To me floating point errors are essentially those which on an x86 would lead to a floating point exception (assuming the coprocessor has that interrupt enabled). A special case is the "inexact" exception i e when the result was not exactly representable in the floating point format (such as when dividing 1 by 3). Newbies not yet at home in the floating-point world will expect exact results and will consider this case an error.
As I see it there are several strategies available.
- Early data checking such that bad values are identified and handled
when they enter the software. This lessens the need for testing
during the floating operations themselves which should improve
performance.
- Late data checking such that bad values are identified
immediately before they are used in actual floating point operations.
Should lead to lower performance.
- Debugging with floating point
exception interrupts enabled. This is probably the fastest way to
gain a deeper understanding of floating point issues during the
development process.
to name just a few.
When I wrote a proprietary database engine over twenty years ago using an 80286 with an 80287 coprocessor I chose a form of late data checking and using x87 primitive operations. Since floating point operations were relatively slow I wanted to avoid doing floating point comparisons every time I loaded a value (some of which would cause exceptions). To achieve this my floating point (double precision) values were unions with unsigned integers such that I would test the floating point values using x86 operations before the x87 operations would be called upon.
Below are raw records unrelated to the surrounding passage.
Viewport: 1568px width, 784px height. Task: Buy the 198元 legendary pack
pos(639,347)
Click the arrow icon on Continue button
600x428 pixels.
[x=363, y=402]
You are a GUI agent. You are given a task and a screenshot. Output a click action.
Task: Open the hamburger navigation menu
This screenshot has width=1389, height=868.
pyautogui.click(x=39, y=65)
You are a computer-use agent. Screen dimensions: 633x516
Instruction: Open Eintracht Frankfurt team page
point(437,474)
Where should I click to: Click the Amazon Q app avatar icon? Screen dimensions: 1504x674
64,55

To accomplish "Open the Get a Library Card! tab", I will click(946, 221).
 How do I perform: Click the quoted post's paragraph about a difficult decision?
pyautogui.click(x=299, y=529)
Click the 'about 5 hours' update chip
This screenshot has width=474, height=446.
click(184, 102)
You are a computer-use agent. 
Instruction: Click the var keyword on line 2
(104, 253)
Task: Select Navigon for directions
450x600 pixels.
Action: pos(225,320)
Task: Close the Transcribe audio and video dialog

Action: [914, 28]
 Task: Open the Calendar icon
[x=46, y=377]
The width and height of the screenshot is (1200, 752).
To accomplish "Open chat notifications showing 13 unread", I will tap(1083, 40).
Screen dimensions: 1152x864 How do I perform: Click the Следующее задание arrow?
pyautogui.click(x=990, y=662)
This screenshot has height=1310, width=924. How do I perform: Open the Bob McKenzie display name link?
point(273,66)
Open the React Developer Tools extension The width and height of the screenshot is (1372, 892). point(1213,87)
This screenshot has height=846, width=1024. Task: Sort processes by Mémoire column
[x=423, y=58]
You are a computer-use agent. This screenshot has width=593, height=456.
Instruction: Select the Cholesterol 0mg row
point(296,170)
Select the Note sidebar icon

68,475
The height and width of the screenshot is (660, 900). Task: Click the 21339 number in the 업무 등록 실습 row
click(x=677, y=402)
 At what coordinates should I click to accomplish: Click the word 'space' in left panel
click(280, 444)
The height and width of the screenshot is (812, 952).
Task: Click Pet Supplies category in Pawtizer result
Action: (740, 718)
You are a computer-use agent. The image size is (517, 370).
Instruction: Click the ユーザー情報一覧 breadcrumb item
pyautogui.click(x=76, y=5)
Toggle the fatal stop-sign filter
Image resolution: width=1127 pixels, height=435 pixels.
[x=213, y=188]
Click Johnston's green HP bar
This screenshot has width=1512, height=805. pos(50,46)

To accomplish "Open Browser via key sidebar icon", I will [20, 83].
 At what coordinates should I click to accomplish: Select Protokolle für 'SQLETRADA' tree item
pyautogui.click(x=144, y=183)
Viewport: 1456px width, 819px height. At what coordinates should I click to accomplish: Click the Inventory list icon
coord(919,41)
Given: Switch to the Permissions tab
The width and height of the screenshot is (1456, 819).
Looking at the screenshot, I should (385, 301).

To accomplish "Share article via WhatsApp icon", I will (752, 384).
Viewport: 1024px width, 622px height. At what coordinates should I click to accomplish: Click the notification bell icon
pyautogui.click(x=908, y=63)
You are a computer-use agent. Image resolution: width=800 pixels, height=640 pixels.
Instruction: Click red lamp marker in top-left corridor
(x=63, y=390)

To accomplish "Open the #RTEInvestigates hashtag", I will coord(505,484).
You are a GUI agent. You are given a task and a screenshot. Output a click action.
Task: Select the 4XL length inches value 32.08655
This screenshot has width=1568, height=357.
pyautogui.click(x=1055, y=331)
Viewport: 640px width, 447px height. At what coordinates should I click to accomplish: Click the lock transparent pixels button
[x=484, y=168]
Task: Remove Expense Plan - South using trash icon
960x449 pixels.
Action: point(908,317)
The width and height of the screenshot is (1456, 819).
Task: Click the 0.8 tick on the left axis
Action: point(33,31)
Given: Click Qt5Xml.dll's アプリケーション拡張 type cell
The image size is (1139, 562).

This was cumbersome but the integer operations were fast and when the floating point operations came into action the floating point value in question would be ready in the cache.
A typical C sequence (floating point division of two matrices) looked something like this:
// calculate source and destination pointers
type1=npx_load(src1pointer);
if (type1!=UNKNOWN) /* x87 stack contains negative, zero or positive value */
{
type2=npx_load(src2pointer);
if (!(type2==POSITIVE_NOT_0 || type2==NEGATIVE))
{
if (type2==ZERO) npx_pop();
npx_pop(); /* remove src1 value from stack since there won't be a division */
type1=UNKNOWN;
}
else npx_divide();
}
if (type1==UNKNOWN) npx_load_0(); /* x86 stack is empty so load zero */
npx_store(dstpointer); /* store either zero (from prev statement) or quotient as result */
npx_load would load value onto the top of the x87 stack providing it was valid. Otherwise the top of the stack would be empty. npx_pop simply removes the value currently at the top of the x87. BTW "npx" is an abbreviation for "Numeric Processor eXtenstion" as it was sometimes called.
The method chosen was my way of handling floating-point issues stemming from my own frustrating experiences at trying to get the coprocessor solution to behave in a predictable manner in an application.
For sure this solution led to overhead but a pure
*dstpointer = *src1pointer / *src2pointer;
was out of the question since it didn't contain any error handling. The extra cost of this error handling was more than made up for by how the pointers to the values were prepared. Also, the 99% case (both values valid) is quite fast so if the extra handling for the other cases is slower, so what?